The world’s first Rewilding Nation

Scotland is a landscape of incredible shape and form, of beauty and drama. But it wasn’t so long ago that wild forests teeming with life stretched across much of the country. Rivers flowed freely, brimming with insects, birds and fish. A mosaic of rich wetlands was shaped by beavers and echoed to the calls of cranes.
Over time, Scotland has become a nature-depleted nation. Many species that were once prolific now teeter on the edge. Others have been hunted to extinction. Centuries of ecological decline have led to the complex living systems on which we all depend faltering and failing.

There’s a growing scientific consensus that the next 30 years will be decisive in addressing climate breakdown and the global loss of nature. We have just 30 years. Within this frighteningly narrow window, a huge shift in our thinking is required.
The Scottish Rewilding Alliance (SRA) is a collaboration between like-minded organisations who share a vision for a brighter future for nature and people. The SRA is calling on the Scottish Government to declare Scotland as the world’s first rewilding nation and to commit 30 per cent of land and seas to rewilding by 2030.
Rewilding is moving away from protecting the fragments and threads of nature that we have left, and instead restoring or returning the abundance and diversity of life.

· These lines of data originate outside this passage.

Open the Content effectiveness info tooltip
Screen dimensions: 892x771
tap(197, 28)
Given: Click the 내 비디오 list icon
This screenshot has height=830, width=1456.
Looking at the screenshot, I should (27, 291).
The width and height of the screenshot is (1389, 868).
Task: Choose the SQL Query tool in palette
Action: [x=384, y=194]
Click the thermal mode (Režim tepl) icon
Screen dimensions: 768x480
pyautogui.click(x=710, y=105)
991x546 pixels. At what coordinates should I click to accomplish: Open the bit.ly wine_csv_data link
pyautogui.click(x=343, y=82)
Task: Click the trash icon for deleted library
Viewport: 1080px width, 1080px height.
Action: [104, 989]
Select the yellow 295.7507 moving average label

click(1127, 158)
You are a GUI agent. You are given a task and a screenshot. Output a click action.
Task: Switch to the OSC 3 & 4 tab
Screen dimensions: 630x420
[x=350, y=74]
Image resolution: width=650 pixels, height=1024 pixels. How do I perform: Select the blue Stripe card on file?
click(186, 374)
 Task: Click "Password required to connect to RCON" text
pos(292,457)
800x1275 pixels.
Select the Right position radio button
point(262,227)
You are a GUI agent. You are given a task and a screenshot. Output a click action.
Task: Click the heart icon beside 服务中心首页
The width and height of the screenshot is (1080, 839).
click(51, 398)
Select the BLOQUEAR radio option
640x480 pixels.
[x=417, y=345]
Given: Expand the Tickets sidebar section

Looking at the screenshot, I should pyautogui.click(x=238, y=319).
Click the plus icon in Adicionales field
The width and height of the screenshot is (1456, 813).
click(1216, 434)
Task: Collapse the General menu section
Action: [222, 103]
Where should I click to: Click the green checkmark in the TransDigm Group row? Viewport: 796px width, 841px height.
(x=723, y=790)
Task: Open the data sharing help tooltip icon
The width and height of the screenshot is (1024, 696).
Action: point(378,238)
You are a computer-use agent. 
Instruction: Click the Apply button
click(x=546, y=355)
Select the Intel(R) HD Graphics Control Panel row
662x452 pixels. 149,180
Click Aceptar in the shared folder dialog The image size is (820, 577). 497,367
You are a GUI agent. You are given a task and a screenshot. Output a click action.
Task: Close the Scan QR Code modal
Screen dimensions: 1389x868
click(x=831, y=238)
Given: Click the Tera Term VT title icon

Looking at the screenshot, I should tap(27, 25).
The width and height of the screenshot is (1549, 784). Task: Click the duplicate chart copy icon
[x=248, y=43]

This is part of a global picture. The principle of landscape-scale ecological restoration and nature recovery is the answer for the future. It’s got to be. It serves us at an ecological level, an economic level, and a practical level. There are a growing number of really inspiring, exciting projects across the whole of the world that are coming under the banner of ‘rewilding’. They’re all different in their own right. But the principle of restoring and recovering, rather than just protecting, is really taking hold.
There are economic, social, public health and practical benefits from restoration work. High quality jobs can come out of the restoration process. There’s an economic gain, especially for fragile rural communities. There’s a gain for society, in terms of clean water, air, and carbon sequestration. And there a practical set of benefits, like flooding and drought mitigation, pollution run-off…

Farming in Scotland is going to change anyway. Market forces are going to dictate that, so farmers are going to be forced to look at this stuff anyway. Soil health, carbon sequestration, productive timber, productive peatlands, water retention, water quality… These are all practical things that perhaps we take for granted or have done, but they’re now under threat. Rewilding will partly address all of those things.
There are many versions of rewilding. In some areas of Scotland, whole landscapes are being transformed by giving nature more space and freedom to allow forests, wetlands and peatlands to regenerate. Notable rewilding projects already underway include Cairngorms Connect, where a mosaic of forests, peatlands, lochs and rivers are being restored across 600 square kilometres of the Cairngorms National Park. Despite the project’s 200-year vision, already species threatened elsewhere such as capercaillie and hen harriers are making a comeback.
Other landscape scale projects include East West Wild centred on Glen Affric, Carrifran in the Scottish Borders and the recently launched Northwoods Rewilding Network which aims to create a chain of ecological nodes across Scotland.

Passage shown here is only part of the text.